The Atlanta Hawks hit the All-Star break having lost eight of their last 13 contests leaving them one game below .500 at 29-30. They also have the third-toughest remaining strength of schedule, per Tankathon.com, so there is plenty of work to be done when they return from the weekend of festivities.
Filling minutes on the wings, at the combo forward spots, continues to be the Hawks’ biggest need,” explained Dan Favale of Bleacher Report. “Saddiq Bey‘s arrival solves some of the conundrum, but not all of it.”
Atlanta sent out five second-round picks in total – three to the Detroit Pistons and two to the Golden State Warriors for Bey.
But Favale looks a little further down the road to find that perfect minute-filler.
“Deepening that part of the rotation can be expensive. Poaching 25-year-old Jalen McDaniels from the Philadelphia 76ers shouldn’t be,” Favale asserts. “His own outside shooting is rickety, but he has improved his off-the-dribble moves and decision-making in space and can be shifted up and down the positional spectrum on defense.”

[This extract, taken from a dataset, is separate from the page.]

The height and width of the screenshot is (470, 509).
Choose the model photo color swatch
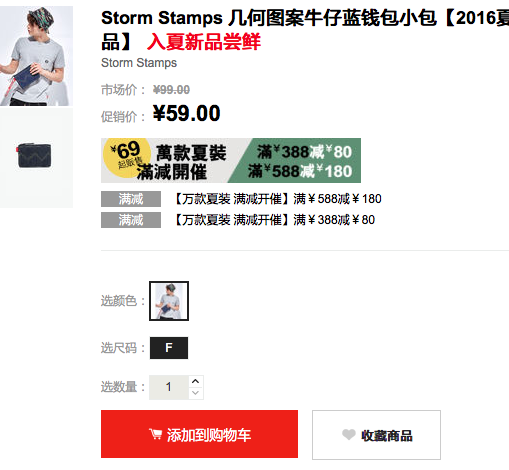pos(169,301)
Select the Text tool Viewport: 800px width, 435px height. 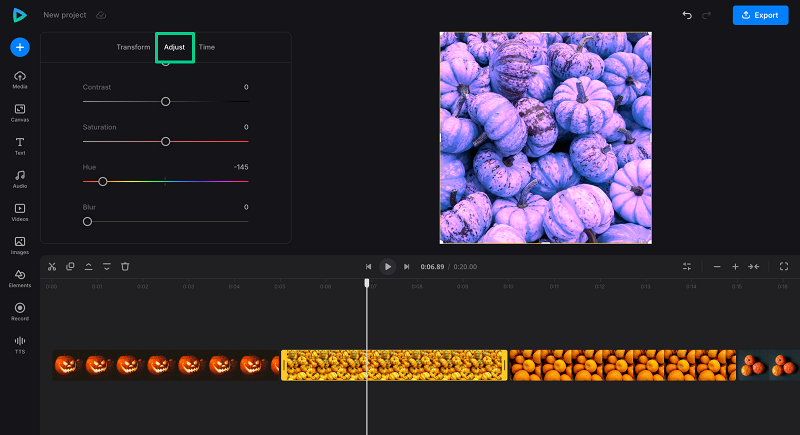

The Philadelphia 76ers acquired McDaniels in a four-team trade that also involved the Charlotte Hornets, New York Knicks, and Portland Trail Blazers.
McDaniels, 25, is in the midst of a breakout campaign.
Jalen McDaniels could be an intriguing free-agent option for the Atlanta Hawks
Standing 6-foot-9 and listed at a wiry 205 pounds, the combo forward is averaging career-highs with 10.4 points, 4.8 rebounds, 1.9 assists, and 1.1 steals seeing his numbers rise right along with his playing time this season.
He has seen his three-point efficiency drop as his volume has increased. But McDaniels, whose younger brother Jaden McDaniels is also having a breakout for the Minnesota Timberwolves, knocked down 38% of his triples over an entire season in 2022, albeit on modest volume with just 2.0 deep looks per game.
“The dribbling,” Sixers head coach Doc Rivers (a former Hawks point guard) said after Philly’s win over the Houston Rockets on February 13, per Ky Carlin of The Sixers Wire. “His ability to attack closeouts under control and make plays. We didn’t know that. We did know about his corner 3 shooting in the three or four days not just in games, but watching him in our workouts, he loves the corners, so that’s another addition.”
McDaniels is still connecting on 35% of his looks from the corners and, with his size, would offer a nice size-skill blend the Hawks do not currently have.
Second-year forward Jalen Johnson is more of a big (and playmaker) than a spot-up shooter.
Rivers also praised McDaniels’ ability to keep possessions alive with his rebounding ability and the youngster’s speed.
“I knew he was fast, I didn’t know he was this fast,” Rivers said. “He can really fly.
McDaniels described himself as an “instinctual player” which could also be interpreted as slightly raw. That could prove to be an issue should head coach Nate McMillan is still in charge – McMillan is on record as saying he does not have time to develop players in-season.
But, with speculation there may be a new head coach in place by the time the 2023-24 season rolls around, McDaniels could still make for an interesting target for the Hawks.